L'organisation de Jibril était plutôt petite mais était considérée comme militairement plus expérimentée et plus compétente que les autres organisations. Mais Jibril s'est forgé une réputation de mercenaire parce qu'il a accepté de mener des opérations au nom du régime syrien ou même de la Libye de Kadhafi. Kadhafi était amoureux de Jibril et de son organisation et il leur apportait un généreux soutien financier et militaire.
Lorsque la révolution iranienne a réussi à renverser le Shah, Jibril a été inspiré et son idéologie a connu une transformation majeure, en adoptant une version de l’idéologie islamiste qui ne contredisait pas son ferme soutien au régime syrien. Jibril a réussi à être fidèle aux régimes libyen, syrien et iranien simultanément.
Jibril a établi sa base dans le camp de Yarmuk, à l'extérieur de Damas. Pendant la guerre civile libanaise, le FPLP-GC a joué un rôle majeur dans les batailles de Beyrouth, notamment dans la « guerre des hôtels » en 1976. Jibril a dirigé ses combattants et ceux d’autres organisations palestiniennes et a réussi à expulser les milices pro-israéliennes du Liban. la région (Jibril ne s’attribuera le mérite de cette bataille que plusieurs années plus tard et permettra aux milices libanaises – comme les Murabtun – de s’attribuer le mérite d’une bataille à laquelle elles n’ont que peu participé).
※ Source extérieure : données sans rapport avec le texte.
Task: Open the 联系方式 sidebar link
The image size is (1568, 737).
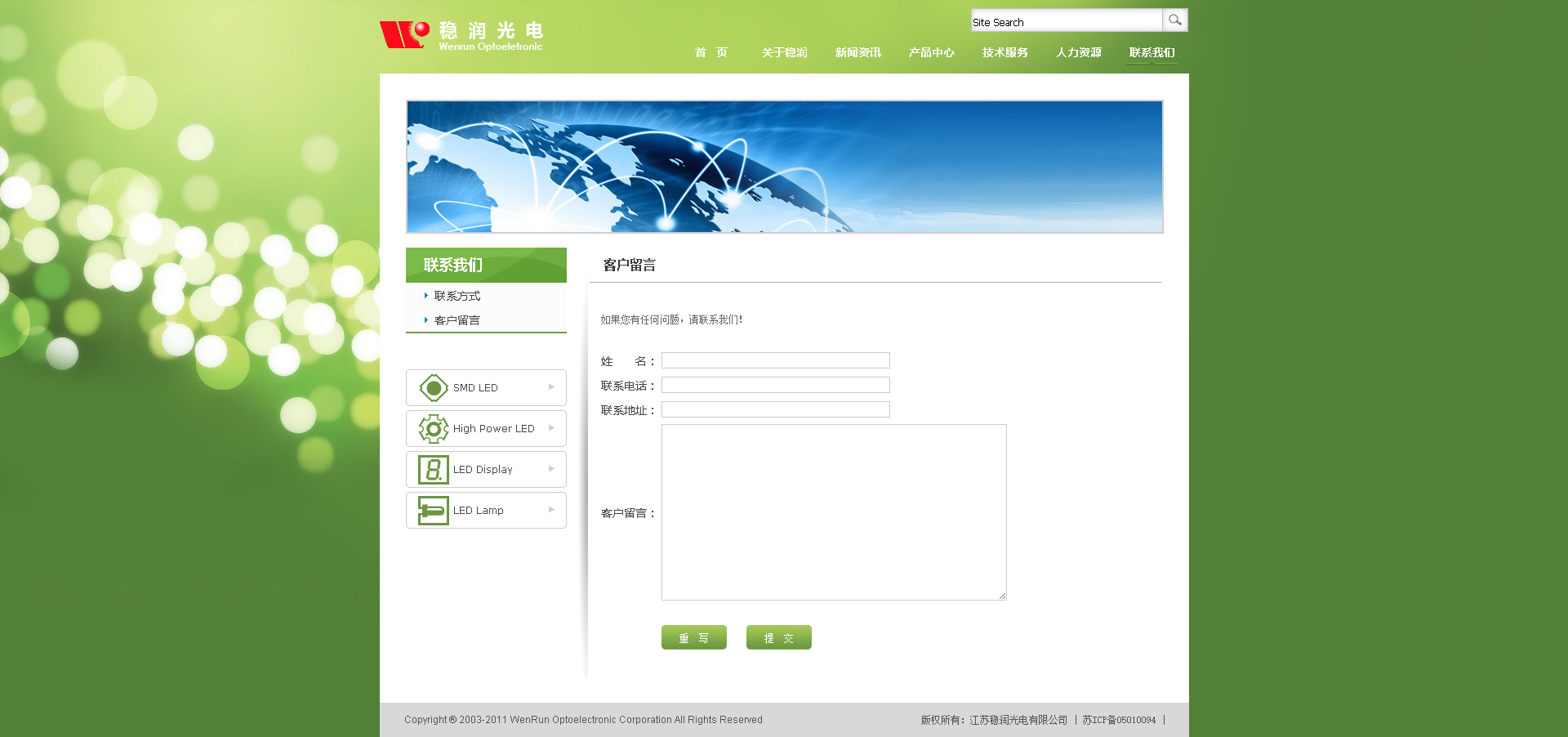Action: point(457,296)

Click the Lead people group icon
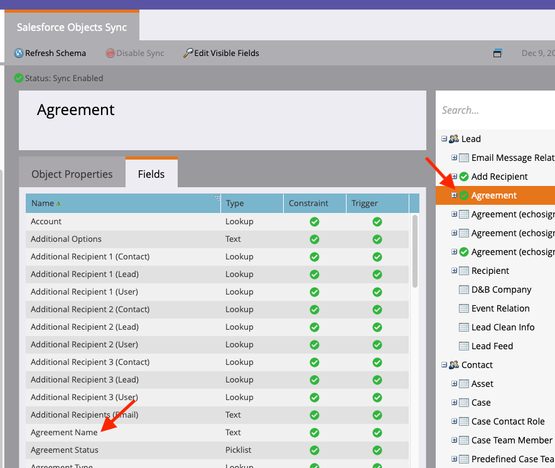click(454, 139)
Jibril a consolidé sa réputation de fervent défenseur de Damas lorsqu'il a combattu d'autres organisations palestiniennes et des rebelles syriens pendant la guerre en Syrie après 2011. Alors que toutes les organisations palestiniennes (y compris l'Autorité palestinienne) ont fait l'éloge de Jibril et ont rendu hommage à son rôle, de nombreux partisans de L’opposition armée syrienne l’a méprisé après sa mort il y a une semaine.
Jibril a peut-être été un brillant innovateur militaire, mais son héritage est entaché par sa loyauté envers les régimes répressifs et par le fait qu'il a entrepris des missions spéciales au nom des services de renseignement de ces régimes. Il est peu probable que son organisation perdure longtemps après sa mort, car Israël a tué son fils héritier présumé, Jihad, en 2002 dans l'explosion d'une voiture piégée à Beyrouth.
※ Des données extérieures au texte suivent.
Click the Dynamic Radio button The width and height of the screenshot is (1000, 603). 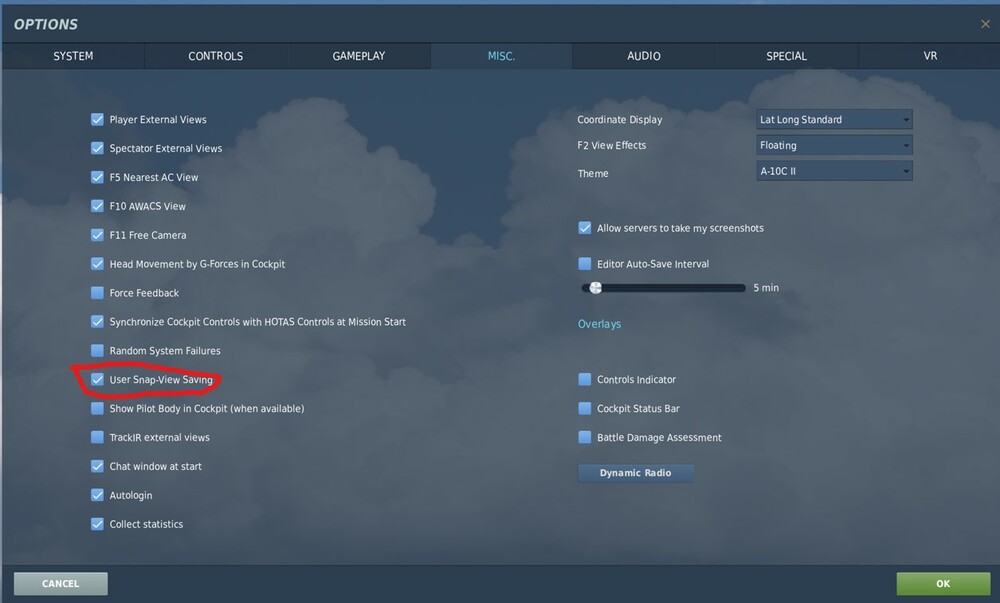coord(636,473)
Mais l’histoire de la lutte palestinienne pour la libération est pleine d’organisations qui se sont succédées, et de nouvelles organisations se forment toujours pour relever les nouveaux défis liés à une occupation brutale soutenue par l’Occident.
As`ad AbuKhalil est un professeur libano-américain de sciences politiques à la California State University, Stanislaus. Il est l'auteur du Dictionnaire historique du Liban (1998), Ben Laden, l'islam et la nouvelle guerre américaine contre le terrorisme de Géographie (2002) et avec la La bataille pour l'Arabie Saoudite (2004). Il tweete comme @asadabukhalil
Les opinions exprimées sont uniquement celles de l'auteur et peuvent ou non refléter celles de Nouvelles du consortium.
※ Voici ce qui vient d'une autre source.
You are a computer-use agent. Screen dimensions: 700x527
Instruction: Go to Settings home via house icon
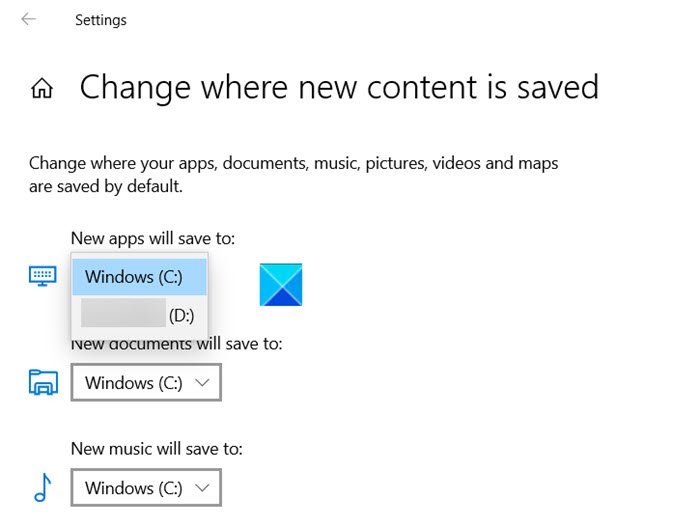(42, 89)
Le FPLP-GC mérite de survivre à son fondateur. La plupart des Occidentaux (s’ils en ont entendu parler) considèrent le FPLP-GC comme une relique historique, mais les Palestiniens en Syrie le connaissent comme l’organisation qui a libéré le camp de réfugiés de Yarmouk de l’Etat islamique. En tant que véritables révolutionnaires, Jibril et le FPLP-GC pouvaient faire la différence entre une révolution et une opération de contre-attaque soutenue par l'Occident, quelles que soient les opinions de leur patron syrien sur la question.
Si vous avez le temps de lire longuement :
hXXps://libertarianinstitute.org/articles/a-brief-history-of-the-destruction-of-yarmouk/
Merci pour une autre leçon d'histoire.